Output every line of the listing below as a JSON list of strings, one string per line, skipping blank lines and omitting the pictures.

### Stored data entries
────────────────────

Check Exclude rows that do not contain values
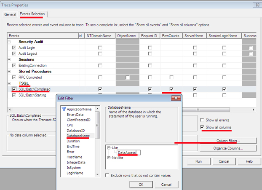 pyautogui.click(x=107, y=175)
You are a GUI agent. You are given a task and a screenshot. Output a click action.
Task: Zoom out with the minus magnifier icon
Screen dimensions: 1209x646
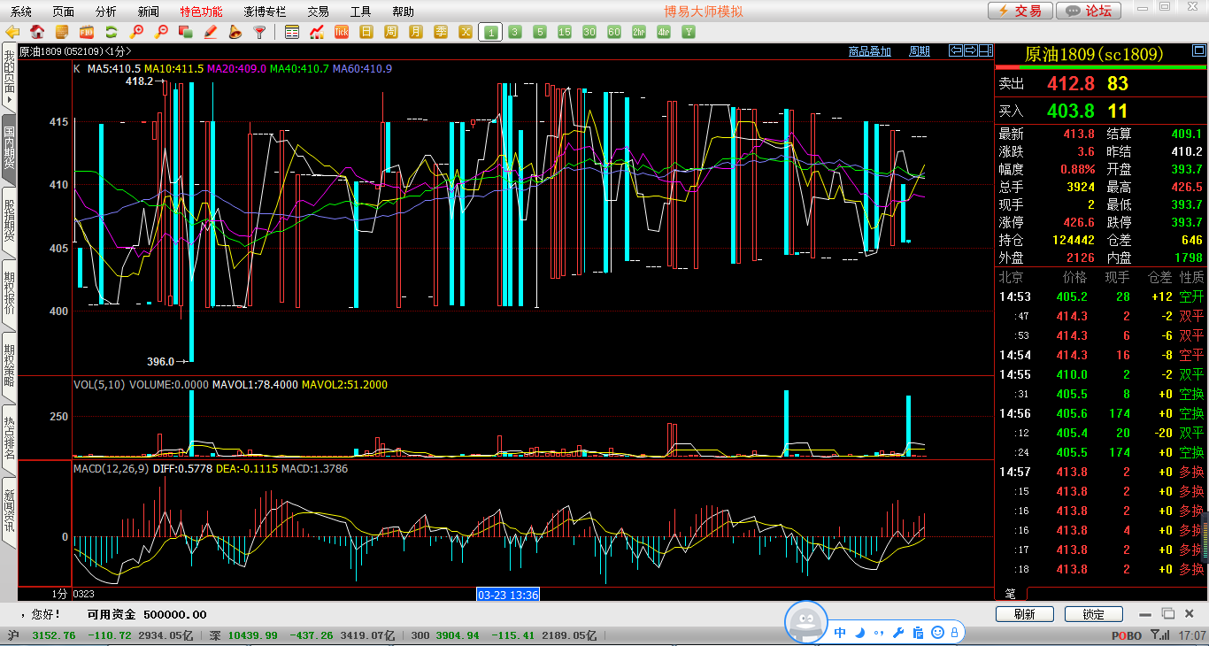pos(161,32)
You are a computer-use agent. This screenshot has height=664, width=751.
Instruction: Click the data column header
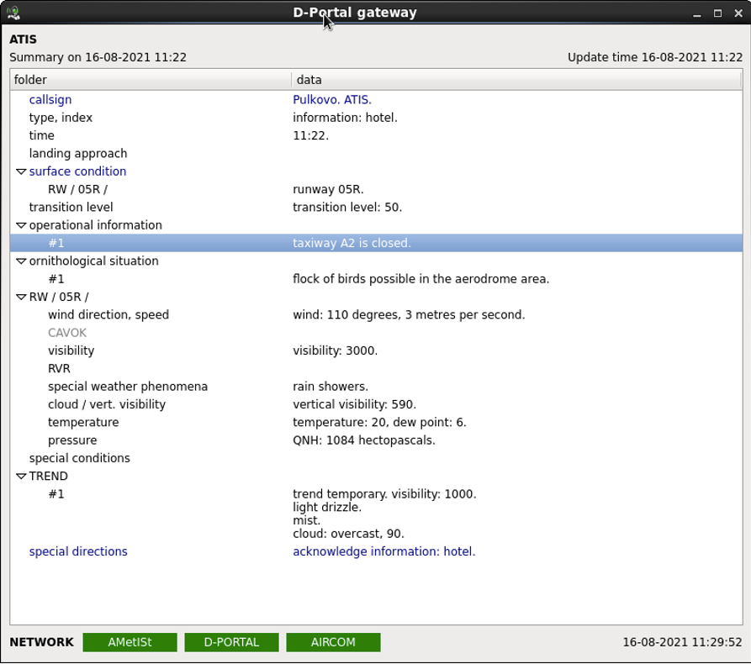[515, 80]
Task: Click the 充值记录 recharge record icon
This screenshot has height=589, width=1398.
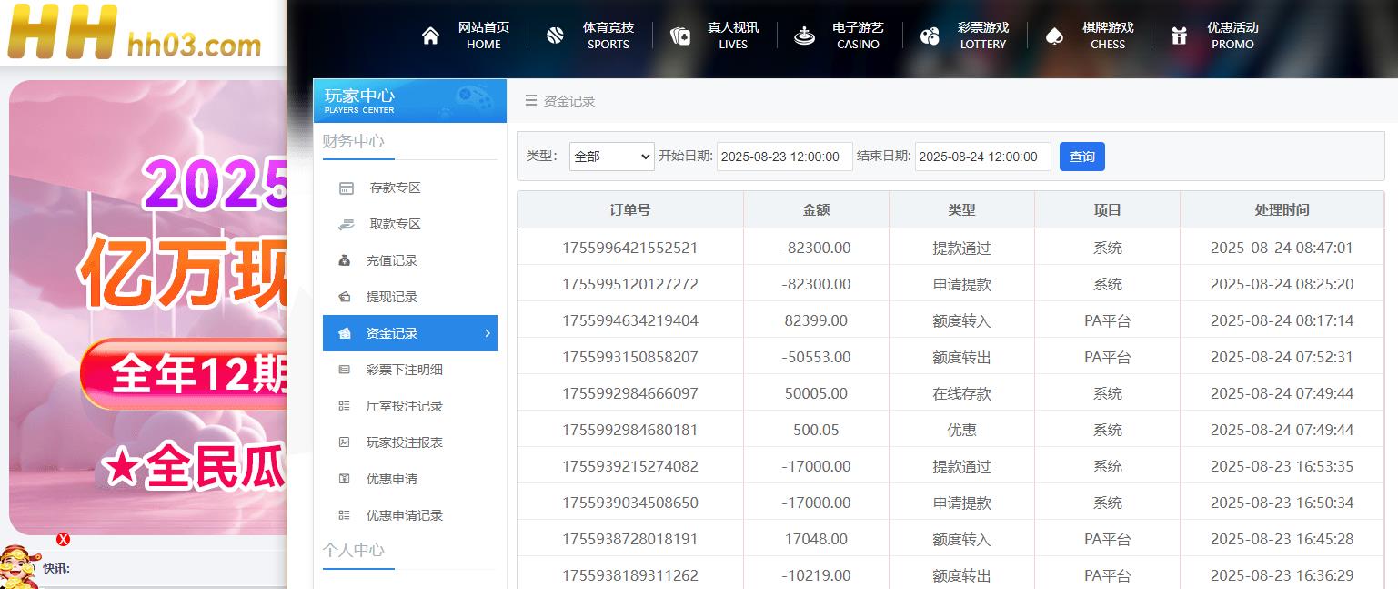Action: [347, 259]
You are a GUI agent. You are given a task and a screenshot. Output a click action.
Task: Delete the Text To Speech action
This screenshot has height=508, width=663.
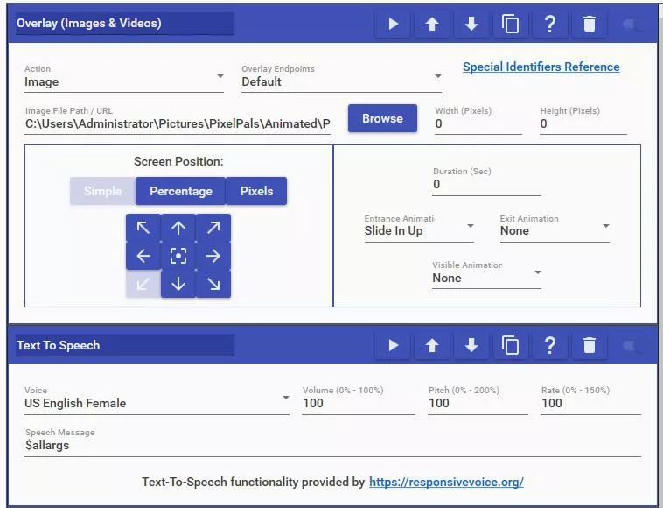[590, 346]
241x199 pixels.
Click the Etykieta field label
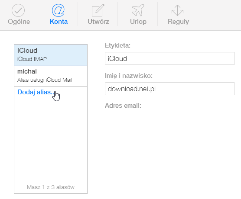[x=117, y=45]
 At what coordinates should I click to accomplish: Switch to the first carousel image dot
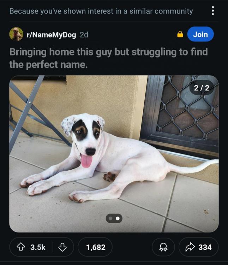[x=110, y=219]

────────────────────

### Finished answer
[
  "Check Exclude rows that do not contain values",
  " pyautogui.click(x=107, y=175)",
  "You are a GUI agent. You are given a task and a screenshot. Output a click action.",
  "Task: Zoom out with the minus magnifier icon",
  "Screen dimensions: 1209x646",
  "pos(161,32)",
  "You are a computer-use agent. This screenshot has height=664, width=751.",
  "Instruction: Click the data column header",
  "[515, 80]",
  "Task: Click the 充值记录 recharge record icon",
  "This screenshot has height=589, width=1398.",
  "Action: [347, 259]",
  "You are a GUI agent. You are given a task and a screenshot. Output a click action.",
  "Task: Delete the Text To Speech action",
  "This screenshot has height=508, width=663.",
  "[590, 346]",
  "241x199 pixels.",
  "Click the Etykieta field label",
  "[x=117, y=45]",
  " At what coordinates should I click to accomplish: Switch to the first carousel image dot",
  "[x=110, y=219]"
]